Diverging from JS would require standardization, but it's too early to consider something like that. I don't know what our ultimate plan for threads will be or where asm.js will eventually end up; there are plenty more discussions to be had.


Thanks, that's a bit of helpful context. I appreciate that it's too early to say where exactly asm.js will go. I'm just afraid of private APIs or other divergence from JavaScript in order to mainstream asm.js. Sorry if that apprehension came across as overly negative.


I also want to add that the "it's just JS" thing is not somehow an argument of the shining nobility of asm.js. It's purely practical as what we believe is a viable approach to moving the web in the same direction that e.g. the PNaCl team has been trying to move it. I get so disheartened at these mud-flinging contests. Our companies want the same things for the web (and we <3 the PNaCl team and have friendly conversations with them!). We share the same goals. We just believe that asm.js is a more viable approach to getting the web there.


I'm pleased to hear that - my perception has been that Mozilla has been moving in a more isolated, NiH-ish direction of late (not just dart but e.g. h264 support in &lt;video&rt;). Does this mean there's a chance of PNaCl support being added to firefox if it shows itself to be effective in practice?


Dart and PNaCl have been rejected by not only Mozilla but also upstream WebKit (Apple) and Microsoft. In other words, Google is the only proponent of these technologies. I have no idea how you could paint that as "isolated" or "NIH".


"use asm" is not a keyword. It can be ignored, as V8 does. This is possible because asm.js is JavaScript as defined by ECMA-262. It executes according to the semantics specified in that document.

I don't really want this to turn into a back-and-forth, but it's unfortunate that this has devolved into outright accusations of dishonesty.


Note that I framed it as "not exactly honest" rather than saying it's an overt lie. Because I don't consider it an overt lie, but it's hard not to read it as a bit equivocal to claim that asm.js as just JavaScript.

And really, I'm far more concerned with the future plans, particularly with regard to things like multi-threading APIs. I don't see how those can be incorporated in a way that supports asm.js as an easy target for existing code while not causing it to diverge from JavaScript as used in the browser.

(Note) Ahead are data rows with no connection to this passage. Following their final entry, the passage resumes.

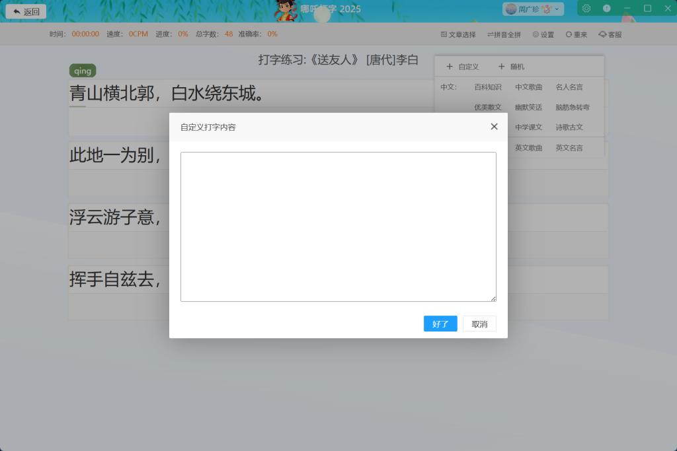
Task: Click 重来 to restart the practice
Action: coord(576,34)
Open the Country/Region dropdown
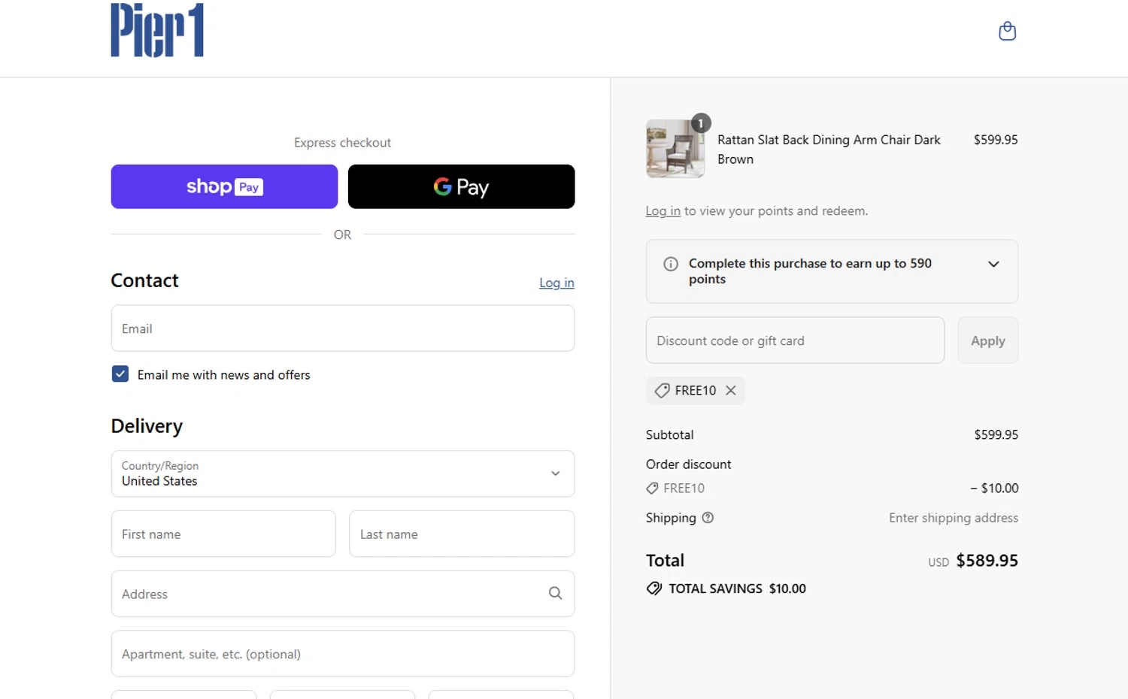The height and width of the screenshot is (699, 1128). tap(342, 474)
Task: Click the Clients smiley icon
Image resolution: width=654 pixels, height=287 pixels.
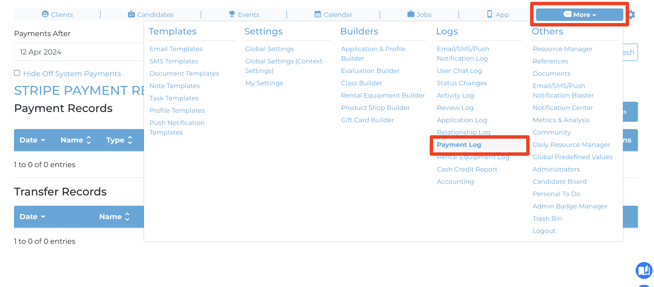Action: pos(45,14)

Yes, threading is definitely the main challenge for asm.js. I'm not as pessimistic as you about it, though. :)


To be clear, I really do think those of you working on asm.js have the best of intentions and really want to make something that works for the Web. However, I expect that supporting existing codebases and commonly used APIs is going to mean compromises. They'll start small and polyfills will work well enough, but I just don't see how asm.js doesn't eventually diverge in significant ways from normal JavaScript, or end up introducing special purpose hacks. Maybe I'm wrong, but I don't see my position as unrealistic.

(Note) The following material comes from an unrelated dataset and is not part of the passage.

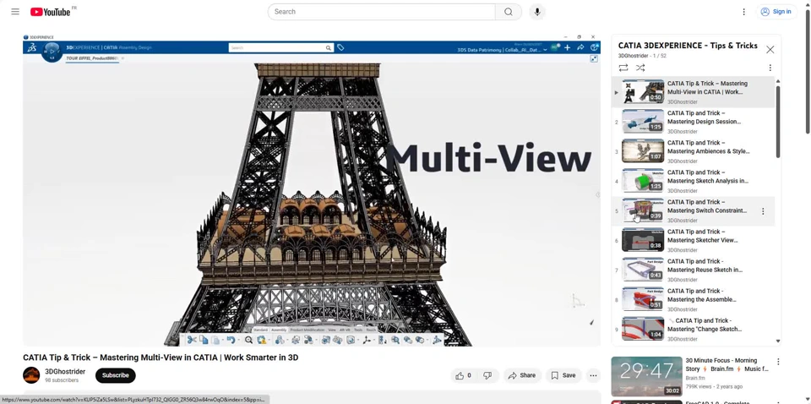Open the settings three-dot menu near Sign in

[744, 12]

Could you please justify your claim that "it's not exactly honest to frame it as "just JavaScript."" ?

The fact is that asm.js runs and as of recently, does so performantly in Chrome which does even implement the aot optimisations in odinmonkey.

To my mind given the above fact it seems perfectly reasonable to make the assertion that asm.js is just javascript.


It's an IR that currently is compatible with JS, but that's not necessarily the case longterm. And I personally don't see how it can retain that property while adding some of the things the platform needs (e.g. thread support that works for existing codebases). I asked dherman this elsewhere in the thread, and it seems like diverging from JS hasn't been ruled out. https://news.ycombinator.com/item?id=6023902

So, my concern here is that asm.js will either be forced to diverge from JS to make it generally useful, or it will need to add APIs to JS that are not appropriate outside of asm.js. If it gets to that place, then I feel that the compromises necessary for asm.js were a waste, and it would have clearly been better to just introduce a new IR that wasn't bound by the constraints of asm.js.